* WHAT TO WORK ON:
You are to retype exactly the line with "Screen dimensions: 1376x868" and every line after it in the entries below.

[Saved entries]
--
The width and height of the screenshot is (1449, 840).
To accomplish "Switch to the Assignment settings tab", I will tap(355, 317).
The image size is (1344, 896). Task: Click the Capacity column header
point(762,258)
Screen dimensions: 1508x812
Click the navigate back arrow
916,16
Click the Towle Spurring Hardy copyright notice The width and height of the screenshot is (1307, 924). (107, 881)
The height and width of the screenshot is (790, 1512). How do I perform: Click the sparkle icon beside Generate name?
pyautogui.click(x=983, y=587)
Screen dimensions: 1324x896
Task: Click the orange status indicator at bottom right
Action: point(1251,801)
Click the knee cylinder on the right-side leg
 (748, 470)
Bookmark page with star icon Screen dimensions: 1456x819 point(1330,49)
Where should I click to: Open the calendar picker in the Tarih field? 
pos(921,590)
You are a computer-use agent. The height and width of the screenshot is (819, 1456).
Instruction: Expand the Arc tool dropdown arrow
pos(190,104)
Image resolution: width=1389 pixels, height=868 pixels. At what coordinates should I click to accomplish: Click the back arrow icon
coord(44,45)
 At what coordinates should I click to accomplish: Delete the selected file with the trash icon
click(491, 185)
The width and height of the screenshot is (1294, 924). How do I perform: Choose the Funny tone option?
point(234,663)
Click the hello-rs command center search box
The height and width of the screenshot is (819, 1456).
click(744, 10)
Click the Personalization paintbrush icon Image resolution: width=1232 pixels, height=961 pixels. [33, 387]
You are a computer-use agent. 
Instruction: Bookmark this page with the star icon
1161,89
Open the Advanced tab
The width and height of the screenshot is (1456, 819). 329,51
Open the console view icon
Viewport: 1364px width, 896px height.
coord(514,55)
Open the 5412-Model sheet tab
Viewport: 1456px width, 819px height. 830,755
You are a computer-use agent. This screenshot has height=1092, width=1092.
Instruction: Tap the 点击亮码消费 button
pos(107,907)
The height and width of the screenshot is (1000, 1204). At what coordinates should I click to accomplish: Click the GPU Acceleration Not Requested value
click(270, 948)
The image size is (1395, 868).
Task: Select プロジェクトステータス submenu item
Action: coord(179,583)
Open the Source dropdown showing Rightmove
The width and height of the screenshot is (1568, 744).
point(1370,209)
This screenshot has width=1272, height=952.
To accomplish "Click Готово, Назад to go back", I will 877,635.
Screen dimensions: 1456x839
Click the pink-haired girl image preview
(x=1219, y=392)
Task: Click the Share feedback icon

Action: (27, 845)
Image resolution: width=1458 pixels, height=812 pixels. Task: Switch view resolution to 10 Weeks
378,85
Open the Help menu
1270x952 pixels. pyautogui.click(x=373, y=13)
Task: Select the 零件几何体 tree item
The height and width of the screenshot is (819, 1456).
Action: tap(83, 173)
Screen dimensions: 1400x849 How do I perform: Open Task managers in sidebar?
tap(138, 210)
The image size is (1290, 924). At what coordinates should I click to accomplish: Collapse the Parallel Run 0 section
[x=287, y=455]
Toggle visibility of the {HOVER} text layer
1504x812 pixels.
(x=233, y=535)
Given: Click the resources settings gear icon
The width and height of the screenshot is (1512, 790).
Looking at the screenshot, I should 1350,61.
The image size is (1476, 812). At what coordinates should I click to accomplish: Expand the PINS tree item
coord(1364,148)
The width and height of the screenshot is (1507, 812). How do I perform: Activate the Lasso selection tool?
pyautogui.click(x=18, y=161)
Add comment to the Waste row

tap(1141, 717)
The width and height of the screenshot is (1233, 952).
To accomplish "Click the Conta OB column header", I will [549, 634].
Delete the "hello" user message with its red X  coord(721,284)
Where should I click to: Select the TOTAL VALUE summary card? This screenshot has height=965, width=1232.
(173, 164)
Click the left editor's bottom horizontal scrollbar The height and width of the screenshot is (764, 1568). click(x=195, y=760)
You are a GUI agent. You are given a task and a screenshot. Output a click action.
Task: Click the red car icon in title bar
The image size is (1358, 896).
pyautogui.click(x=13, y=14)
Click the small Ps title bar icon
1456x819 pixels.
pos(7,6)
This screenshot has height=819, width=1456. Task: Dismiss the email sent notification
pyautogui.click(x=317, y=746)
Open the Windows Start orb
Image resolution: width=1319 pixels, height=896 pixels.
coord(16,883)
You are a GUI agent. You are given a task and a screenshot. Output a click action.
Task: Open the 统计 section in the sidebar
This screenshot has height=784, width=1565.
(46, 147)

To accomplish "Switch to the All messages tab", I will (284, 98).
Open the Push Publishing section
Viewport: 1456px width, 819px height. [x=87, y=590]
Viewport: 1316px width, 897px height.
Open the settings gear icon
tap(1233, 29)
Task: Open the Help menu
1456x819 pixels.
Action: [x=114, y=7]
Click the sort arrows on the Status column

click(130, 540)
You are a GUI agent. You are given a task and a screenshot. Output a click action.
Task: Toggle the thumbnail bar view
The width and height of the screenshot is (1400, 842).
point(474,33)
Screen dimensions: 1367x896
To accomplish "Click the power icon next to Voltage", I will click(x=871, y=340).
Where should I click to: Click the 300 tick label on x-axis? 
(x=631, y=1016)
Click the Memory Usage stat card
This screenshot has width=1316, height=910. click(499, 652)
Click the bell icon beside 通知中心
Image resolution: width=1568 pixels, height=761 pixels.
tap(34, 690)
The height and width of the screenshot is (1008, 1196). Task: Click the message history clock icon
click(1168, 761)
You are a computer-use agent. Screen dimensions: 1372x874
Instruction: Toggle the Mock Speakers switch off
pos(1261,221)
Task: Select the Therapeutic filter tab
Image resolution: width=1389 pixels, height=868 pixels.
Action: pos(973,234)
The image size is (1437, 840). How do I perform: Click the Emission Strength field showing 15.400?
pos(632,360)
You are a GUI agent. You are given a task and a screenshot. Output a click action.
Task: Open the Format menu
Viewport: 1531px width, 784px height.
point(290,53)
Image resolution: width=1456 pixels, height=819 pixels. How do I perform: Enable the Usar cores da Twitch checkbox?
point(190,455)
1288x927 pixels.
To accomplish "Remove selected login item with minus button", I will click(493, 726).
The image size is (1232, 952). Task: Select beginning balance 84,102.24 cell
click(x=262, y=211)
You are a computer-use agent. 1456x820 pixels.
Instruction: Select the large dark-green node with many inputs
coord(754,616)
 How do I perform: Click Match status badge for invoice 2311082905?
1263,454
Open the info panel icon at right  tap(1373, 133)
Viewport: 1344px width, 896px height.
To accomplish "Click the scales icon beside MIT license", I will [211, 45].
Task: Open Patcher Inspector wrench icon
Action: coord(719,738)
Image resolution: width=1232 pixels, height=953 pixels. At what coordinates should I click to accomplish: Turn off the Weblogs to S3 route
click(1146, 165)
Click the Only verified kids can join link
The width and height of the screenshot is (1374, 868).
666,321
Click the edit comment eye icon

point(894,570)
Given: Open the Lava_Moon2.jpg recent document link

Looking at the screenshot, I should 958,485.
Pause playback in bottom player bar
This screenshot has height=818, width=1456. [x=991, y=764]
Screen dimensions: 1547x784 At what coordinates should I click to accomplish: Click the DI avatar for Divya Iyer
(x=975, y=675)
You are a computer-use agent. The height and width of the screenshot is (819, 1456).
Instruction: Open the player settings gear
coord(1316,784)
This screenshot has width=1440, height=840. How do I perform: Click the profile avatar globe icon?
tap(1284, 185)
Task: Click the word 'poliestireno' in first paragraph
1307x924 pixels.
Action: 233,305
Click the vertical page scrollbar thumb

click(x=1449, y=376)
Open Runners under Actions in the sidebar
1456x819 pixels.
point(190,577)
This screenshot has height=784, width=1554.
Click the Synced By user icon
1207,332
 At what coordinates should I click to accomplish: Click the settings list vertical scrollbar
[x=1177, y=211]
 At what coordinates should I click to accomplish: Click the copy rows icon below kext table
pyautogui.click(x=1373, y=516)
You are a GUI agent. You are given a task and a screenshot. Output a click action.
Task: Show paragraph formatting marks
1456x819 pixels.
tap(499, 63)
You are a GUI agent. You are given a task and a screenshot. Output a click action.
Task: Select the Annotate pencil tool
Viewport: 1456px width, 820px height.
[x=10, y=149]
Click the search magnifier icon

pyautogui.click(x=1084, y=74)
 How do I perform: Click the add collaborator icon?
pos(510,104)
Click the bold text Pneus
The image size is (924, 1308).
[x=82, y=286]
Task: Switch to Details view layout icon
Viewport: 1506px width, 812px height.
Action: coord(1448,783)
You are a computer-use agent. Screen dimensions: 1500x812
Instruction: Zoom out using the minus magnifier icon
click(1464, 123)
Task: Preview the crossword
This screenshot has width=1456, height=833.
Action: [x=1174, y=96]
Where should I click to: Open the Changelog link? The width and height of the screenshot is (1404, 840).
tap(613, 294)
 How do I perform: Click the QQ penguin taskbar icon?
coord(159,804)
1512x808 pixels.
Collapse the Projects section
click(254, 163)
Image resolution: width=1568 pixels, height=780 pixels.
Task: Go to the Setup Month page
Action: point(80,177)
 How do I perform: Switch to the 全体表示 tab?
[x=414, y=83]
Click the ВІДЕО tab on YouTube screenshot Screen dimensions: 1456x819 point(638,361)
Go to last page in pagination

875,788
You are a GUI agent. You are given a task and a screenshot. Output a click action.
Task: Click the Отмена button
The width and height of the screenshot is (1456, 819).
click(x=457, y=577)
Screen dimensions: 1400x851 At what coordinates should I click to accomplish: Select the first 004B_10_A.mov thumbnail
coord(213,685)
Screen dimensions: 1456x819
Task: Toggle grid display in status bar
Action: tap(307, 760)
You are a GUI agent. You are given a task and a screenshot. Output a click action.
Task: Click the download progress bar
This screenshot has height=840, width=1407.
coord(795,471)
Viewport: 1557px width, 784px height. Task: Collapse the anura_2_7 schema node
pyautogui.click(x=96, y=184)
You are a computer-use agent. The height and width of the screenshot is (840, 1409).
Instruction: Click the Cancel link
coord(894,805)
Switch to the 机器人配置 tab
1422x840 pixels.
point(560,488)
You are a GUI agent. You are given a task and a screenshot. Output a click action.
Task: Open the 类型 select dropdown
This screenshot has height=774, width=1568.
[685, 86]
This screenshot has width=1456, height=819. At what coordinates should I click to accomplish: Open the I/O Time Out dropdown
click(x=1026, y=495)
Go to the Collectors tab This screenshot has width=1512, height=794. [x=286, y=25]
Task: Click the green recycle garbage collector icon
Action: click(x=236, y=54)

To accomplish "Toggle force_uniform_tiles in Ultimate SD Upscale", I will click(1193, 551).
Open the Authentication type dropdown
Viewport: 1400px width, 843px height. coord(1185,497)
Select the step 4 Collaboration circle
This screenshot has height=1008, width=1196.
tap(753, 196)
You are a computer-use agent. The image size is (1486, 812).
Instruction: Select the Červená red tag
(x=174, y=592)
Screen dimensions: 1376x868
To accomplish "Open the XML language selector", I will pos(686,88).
--
* ANSWER TO THIS PROBLEM:
Screen dimensions: 1376x868
To accomplish "Open the XML language selector", I will pos(686,88).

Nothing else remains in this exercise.